Twenty-one years later, Danny Paquette was shot and killed while driving a bulldozer outside his home in Hooksett. At first, police theorized his death was due to a hunting accident, but last week they arrested Eric Windhurst, 37, of Hopkinton, and charged him with first-degree murder.

Windhurst was 17 years old at the time of the Nov. 9, 1985, shooting, and had dated Paquette’s stepdaughter, Melanie.

Danny Paquette’s older brother, Victor, and family friends said they had suspected Windhurst since getting an anonymous phone call and two unsigned letters in 1992. Last week, they said they did not know why Hooksett police finally were able to make an arrest, but they were pleased.

In the years after both deaths, however, family members felt they had to fight with authorities to get justice, Victor Paquette said.

“It totally destroyed any confidence we had in the legal system,” he said.

At the time of his mother’s death, victims’ families were kept in the dark while politicians made decisions and investigators obeyed, he said.

David Lord, a retired Manchester police officer who helped investigate Rena Paquette’s death in 1964, told the New Hampshire Union Leader in 1991 that detectives never believed she had committed suicide.

He said officers were ordered to “forget” their suspicions of murder, however. Lord said he thought the order came from Maynard, but the former attorney general denied it.

After Rena Paquette’s body was exhumed in 1991, an employee in the Medical Examiner’s office found the original autopsy report, which said semen was found on her body and there was evidence her arms had been bound. Also, someone had placed two logs outside the door of the pigsty so it could not be opened from inside.

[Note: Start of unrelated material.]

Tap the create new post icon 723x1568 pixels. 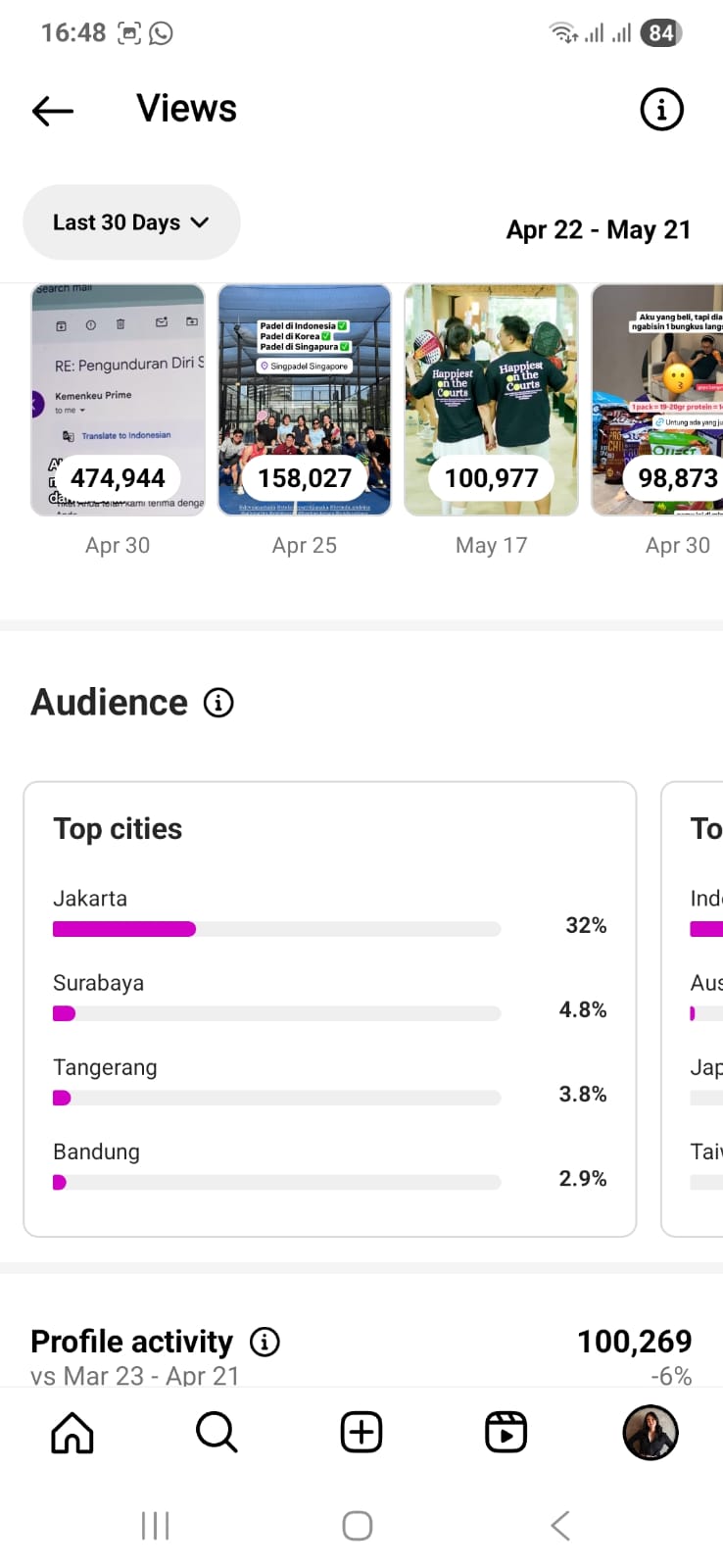(362, 1433)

Victor Paquette believes his mother was killed by Edward H. Coolidge Jr., who was later convicted in the Jan. 13, 1964 murder of Pamela Mason, a 14-year-old Manchester girl, whose body was found near the Londonderry town line.

Rena Paquette had told friends and police she had information that led her to suspect Coolidge, he said. News accounts from that period said she had gotten phone calls from a woman who told her to check the pigsty because Mason had been murdered there.

In 1992, Matthias Reynolds, who defended Coolidge in Mason’s murder, said there was no way his client could have killed Rena Paquette. Reynolds said on the day Rena Paquette died, police questioned Coolidge until 2:30 a.m. about Mason’s death and that later, he appeared in Manchester District Court on an unrelated charge.

Coolidge was convicted of murdering Mason. He was released from prison in March 1991.